READING PASSAGE —
--

08/06/2023 05:34:45 PM

Aug6

Shabbat shalom! Today I am in a very strange mental space. As most of you know, my father passed away earlier this week; his funeral will be in Baltimore tomorrow afternoon. That puts me in the state called aninut, or deep mourning. In Jewish tradition, the onen is exempt from – and in some cases even discouraged from performing – most positive mitzvot, including core prayers like the Shema and Amidah and core obligations like Torah learning, because they are assumed to be either too distracted by grief or too preoccupied with funeral arrangements. It’s not totally clear whether all the restrictions of aninut apply in a scenario where the relative is in a different city and not directly involved in the burial, and it is clear that many of those restrictions are lifted on Shabbat, but I am so glad and so grateful that the TI community has many people who are davening and leading while I am out of commission.

Anyway, I’ve spent a lot of this week not totally sure what I should be doing, which is kind of the essence of aninut. But one thing that really comforts me is being so close to the ECC summer camp – most mornings I’m coming into the office while some of them are out on the playground, and if I leave my office door open I hear a lot of coming and going, while the bathrooms near my office are sometimes repurposed for changing in and out of swimsuits. I’ve even been to enough ECC havdalahs and Shabbats that some of the kids wave at me when they see me in the hall, which makes me feel like a rock star. And when I crept into the social hall before ECC Shabbat yesterday, I soon found three very imaginative snakes – snakes who looked like four-year-olds – slithering next to me. It makes me happy to watch them play and listen to them talk and sing and sometimes even read them picture-books.

--

SUPPLIED ENTRIES —
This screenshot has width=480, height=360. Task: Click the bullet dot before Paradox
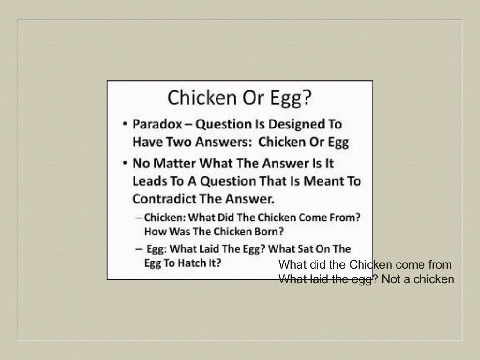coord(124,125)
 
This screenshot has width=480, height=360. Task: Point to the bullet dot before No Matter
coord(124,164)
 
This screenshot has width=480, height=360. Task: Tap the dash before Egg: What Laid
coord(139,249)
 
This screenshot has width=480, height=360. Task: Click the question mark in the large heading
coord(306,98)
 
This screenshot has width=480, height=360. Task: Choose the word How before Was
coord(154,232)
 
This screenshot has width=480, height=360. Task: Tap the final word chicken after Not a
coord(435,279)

--

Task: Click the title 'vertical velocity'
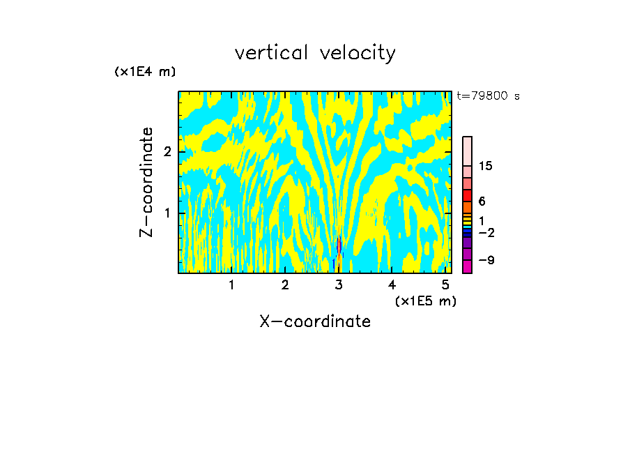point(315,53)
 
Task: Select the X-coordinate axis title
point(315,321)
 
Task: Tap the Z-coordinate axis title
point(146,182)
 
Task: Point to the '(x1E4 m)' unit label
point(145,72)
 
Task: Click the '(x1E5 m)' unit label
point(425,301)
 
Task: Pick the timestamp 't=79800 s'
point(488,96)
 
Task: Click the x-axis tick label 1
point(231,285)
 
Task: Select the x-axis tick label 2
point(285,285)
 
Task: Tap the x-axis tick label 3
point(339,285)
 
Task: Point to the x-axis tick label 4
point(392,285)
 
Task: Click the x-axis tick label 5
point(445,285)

--

STATED GOAL 1 —
Answer these questions using the reflection on aninut:
(a) In what city will the funeral take place?
(b) What is the name of the state of deep mourning?
(c) What animals were the children pretending to be in the social hall?
STATED GOAL 2 — Reproduce a section of the reflection on aninut word for word. Begin at the words "Anyway, I’ve spent" and stop after "read them picture-books.".
The records come from a different source than the text.

EXERCISE ANSWER 1 —
(a) Baltimore
(b) Aninut
(c) Snakes

EXERCISE ANSWER 2 —
Anyway, I’ve spent a lot of this week not totally sure what I should be doing, which is kind of the essence of aninut. But one thing that really comforts me is being so close to the ECC summer camp – most mornings I’m coming into the office while some of them are out on the playground, and if I leave my office door open I hear a lot of coming and going, while the bathrooms near my office are sometimes repurposed for changing in and out of swimsuits. I’ve even been to enough ECC havdalahs and Shabbats that some of the kids wave at me when they see me in the hall, which makes me feel like a rock star. And when I crept into the social hall before ECC Shabbat yesterday, I soon found three very imaginative snakes – snakes who looked like four-year-olds – slithering next to me. It makes me happy to watch them play and listen to them talk and sing and sometimes even read them picture-books.